## Begin Data for processing
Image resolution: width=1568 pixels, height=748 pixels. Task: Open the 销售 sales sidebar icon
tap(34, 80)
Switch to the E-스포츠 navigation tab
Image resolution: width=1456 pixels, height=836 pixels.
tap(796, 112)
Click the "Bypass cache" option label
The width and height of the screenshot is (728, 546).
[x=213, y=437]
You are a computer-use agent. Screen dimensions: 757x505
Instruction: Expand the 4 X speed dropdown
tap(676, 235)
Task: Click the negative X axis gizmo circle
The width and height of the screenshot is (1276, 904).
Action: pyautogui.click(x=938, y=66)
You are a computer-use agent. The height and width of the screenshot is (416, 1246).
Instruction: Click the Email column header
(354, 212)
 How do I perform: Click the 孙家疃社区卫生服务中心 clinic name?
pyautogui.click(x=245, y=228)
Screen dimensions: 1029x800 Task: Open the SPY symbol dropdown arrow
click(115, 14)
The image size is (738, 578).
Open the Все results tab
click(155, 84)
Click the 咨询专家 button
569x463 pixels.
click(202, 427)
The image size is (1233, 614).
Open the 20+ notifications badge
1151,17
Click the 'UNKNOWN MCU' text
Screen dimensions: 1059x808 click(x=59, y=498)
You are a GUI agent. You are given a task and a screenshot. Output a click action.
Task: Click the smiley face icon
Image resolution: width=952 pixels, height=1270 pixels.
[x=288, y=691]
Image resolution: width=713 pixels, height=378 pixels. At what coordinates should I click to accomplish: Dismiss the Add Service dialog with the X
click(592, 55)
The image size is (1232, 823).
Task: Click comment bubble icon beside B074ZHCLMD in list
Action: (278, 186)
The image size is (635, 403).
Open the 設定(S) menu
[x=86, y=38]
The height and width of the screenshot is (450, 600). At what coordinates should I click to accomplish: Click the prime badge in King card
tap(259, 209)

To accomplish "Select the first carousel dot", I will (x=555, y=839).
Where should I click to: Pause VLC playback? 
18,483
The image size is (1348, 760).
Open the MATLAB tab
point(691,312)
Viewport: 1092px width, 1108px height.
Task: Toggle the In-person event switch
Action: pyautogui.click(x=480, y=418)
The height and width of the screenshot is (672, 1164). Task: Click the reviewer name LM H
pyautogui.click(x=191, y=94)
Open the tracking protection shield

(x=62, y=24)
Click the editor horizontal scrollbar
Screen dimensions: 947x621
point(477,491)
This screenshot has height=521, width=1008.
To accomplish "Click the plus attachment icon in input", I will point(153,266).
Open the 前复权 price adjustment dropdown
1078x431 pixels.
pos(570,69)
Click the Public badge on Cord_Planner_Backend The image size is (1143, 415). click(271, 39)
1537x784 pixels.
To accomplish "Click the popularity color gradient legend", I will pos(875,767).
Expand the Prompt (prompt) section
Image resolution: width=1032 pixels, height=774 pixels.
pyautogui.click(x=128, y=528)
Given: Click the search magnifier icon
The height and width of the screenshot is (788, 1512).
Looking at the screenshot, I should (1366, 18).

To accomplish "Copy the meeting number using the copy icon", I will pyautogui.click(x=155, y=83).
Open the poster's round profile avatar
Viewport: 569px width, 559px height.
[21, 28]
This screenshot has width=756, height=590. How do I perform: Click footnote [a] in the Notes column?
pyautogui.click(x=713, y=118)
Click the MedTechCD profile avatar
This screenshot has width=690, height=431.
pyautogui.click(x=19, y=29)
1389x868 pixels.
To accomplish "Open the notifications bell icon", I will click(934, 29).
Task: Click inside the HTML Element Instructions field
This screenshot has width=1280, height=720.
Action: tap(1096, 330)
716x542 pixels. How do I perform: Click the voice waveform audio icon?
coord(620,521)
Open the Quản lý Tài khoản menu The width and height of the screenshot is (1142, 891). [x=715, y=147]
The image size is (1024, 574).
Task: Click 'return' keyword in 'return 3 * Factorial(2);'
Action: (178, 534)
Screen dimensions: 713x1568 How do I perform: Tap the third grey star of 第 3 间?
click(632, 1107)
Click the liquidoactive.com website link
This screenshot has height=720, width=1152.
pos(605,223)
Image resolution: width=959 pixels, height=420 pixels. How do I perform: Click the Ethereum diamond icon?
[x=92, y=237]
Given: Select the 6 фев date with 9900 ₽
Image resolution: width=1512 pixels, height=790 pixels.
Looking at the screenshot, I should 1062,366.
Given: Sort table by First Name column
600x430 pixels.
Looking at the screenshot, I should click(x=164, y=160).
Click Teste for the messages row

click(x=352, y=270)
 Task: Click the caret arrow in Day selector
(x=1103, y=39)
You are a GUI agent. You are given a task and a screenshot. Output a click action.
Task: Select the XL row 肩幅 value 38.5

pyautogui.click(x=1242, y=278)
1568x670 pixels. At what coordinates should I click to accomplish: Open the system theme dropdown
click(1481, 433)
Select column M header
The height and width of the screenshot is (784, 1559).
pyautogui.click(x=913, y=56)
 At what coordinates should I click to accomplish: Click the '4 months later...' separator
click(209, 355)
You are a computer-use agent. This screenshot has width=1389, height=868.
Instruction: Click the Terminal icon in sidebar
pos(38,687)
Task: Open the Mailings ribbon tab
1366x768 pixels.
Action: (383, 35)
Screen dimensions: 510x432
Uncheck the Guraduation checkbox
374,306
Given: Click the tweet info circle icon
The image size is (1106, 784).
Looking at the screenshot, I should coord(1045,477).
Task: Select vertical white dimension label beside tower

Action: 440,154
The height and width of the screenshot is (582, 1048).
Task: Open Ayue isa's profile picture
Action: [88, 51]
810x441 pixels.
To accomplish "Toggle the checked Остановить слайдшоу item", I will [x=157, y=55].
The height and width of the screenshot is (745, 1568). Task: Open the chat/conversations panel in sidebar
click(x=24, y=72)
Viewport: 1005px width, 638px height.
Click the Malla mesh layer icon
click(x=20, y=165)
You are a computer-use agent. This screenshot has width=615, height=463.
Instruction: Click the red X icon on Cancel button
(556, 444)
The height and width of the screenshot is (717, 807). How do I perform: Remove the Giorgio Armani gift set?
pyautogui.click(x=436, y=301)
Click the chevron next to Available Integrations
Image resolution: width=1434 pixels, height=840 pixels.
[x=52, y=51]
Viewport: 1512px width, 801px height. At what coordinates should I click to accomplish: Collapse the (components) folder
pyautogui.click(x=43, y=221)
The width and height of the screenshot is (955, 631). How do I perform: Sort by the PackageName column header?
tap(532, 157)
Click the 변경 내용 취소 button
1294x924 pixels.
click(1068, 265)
## End Data for processing
**Aim**
Print everything from the first line of the records down to the line containing "Action: pyautogui.click(x=938, y=66)", both included, with each line unchanged.

**In response**
Image resolution: width=1568 pixels, height=748 pixels. Task: Open the 销售 sales sidebar icon
tap(34, 80)
Switch to the E-스포츠 navigation tab
Image resolution: width=1456 pixels, height=836 pixels.
tap(796, 112)
Click the "Bypass cache" option label
The width and height of the screenshot is (728, 546).
[x=213, y=437]
You are a computer-use agent. Screen dimensions: 757x505
Instruction: Expand the 4 X speed dropdown
tap(676, 235)
Task: Click the negative X axis gizmo circle
The width and height of the screenshot is (1276, 904).
Action: pyautogui.click(x=938, y=66)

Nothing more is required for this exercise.